#### Entries supplied
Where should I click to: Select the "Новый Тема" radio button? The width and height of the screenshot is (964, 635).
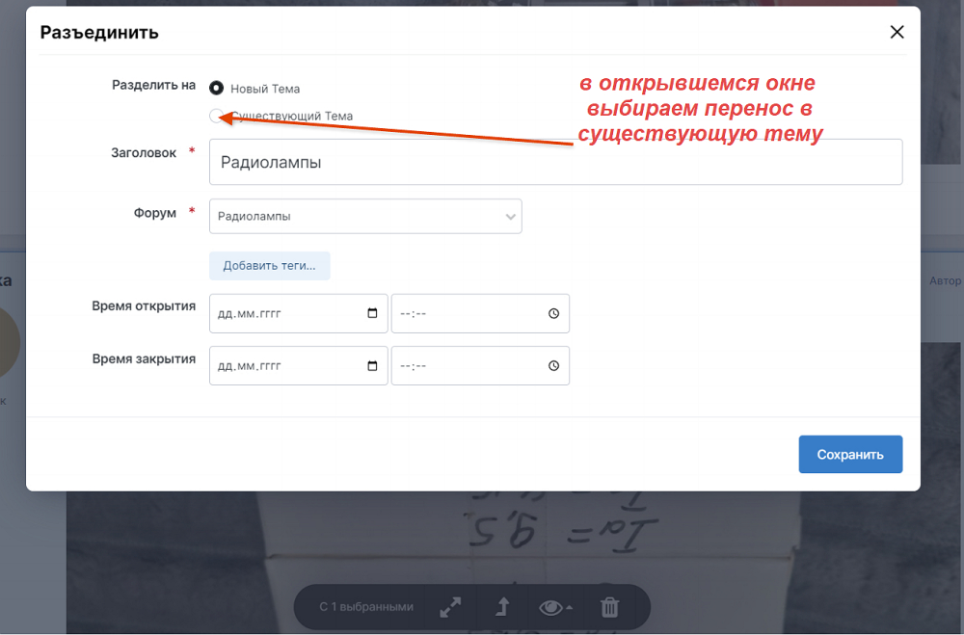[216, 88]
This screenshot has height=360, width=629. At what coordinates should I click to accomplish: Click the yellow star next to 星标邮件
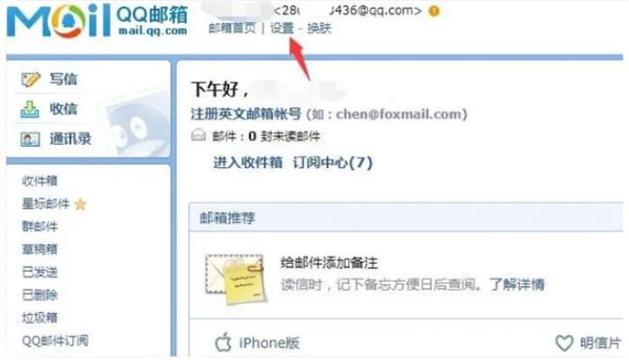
==
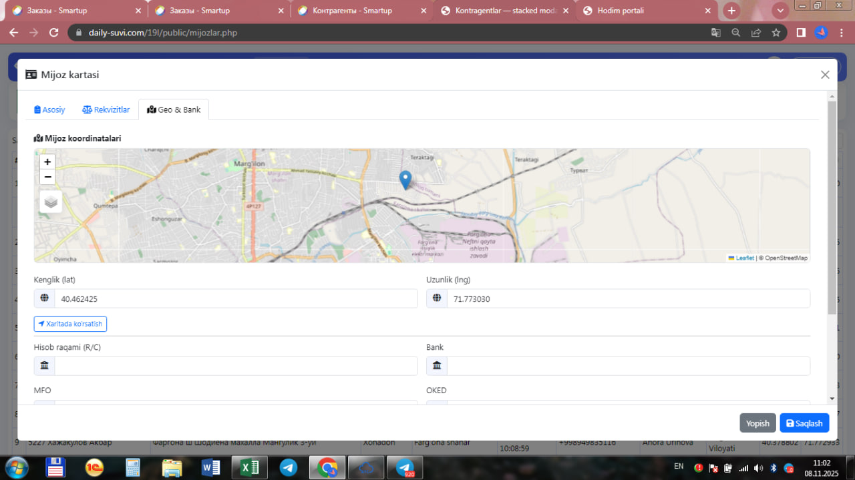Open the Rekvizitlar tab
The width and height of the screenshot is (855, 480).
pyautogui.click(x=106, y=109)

#### Problem statement
All lines above from the one containing "Where should I" up to and including the one containing "This screenshot has" are to be set down exactly, and nothing else. Leave images out.

#### Result of the exercise
Where should I click to: Select the "Новый Тема" radio button? The width and height of the screenshot is (964, 635).
[216, 88]
This screenshot has height=360, width=629. At what coordinates should I click to accomplish: Click the yellow star next to 星标邮件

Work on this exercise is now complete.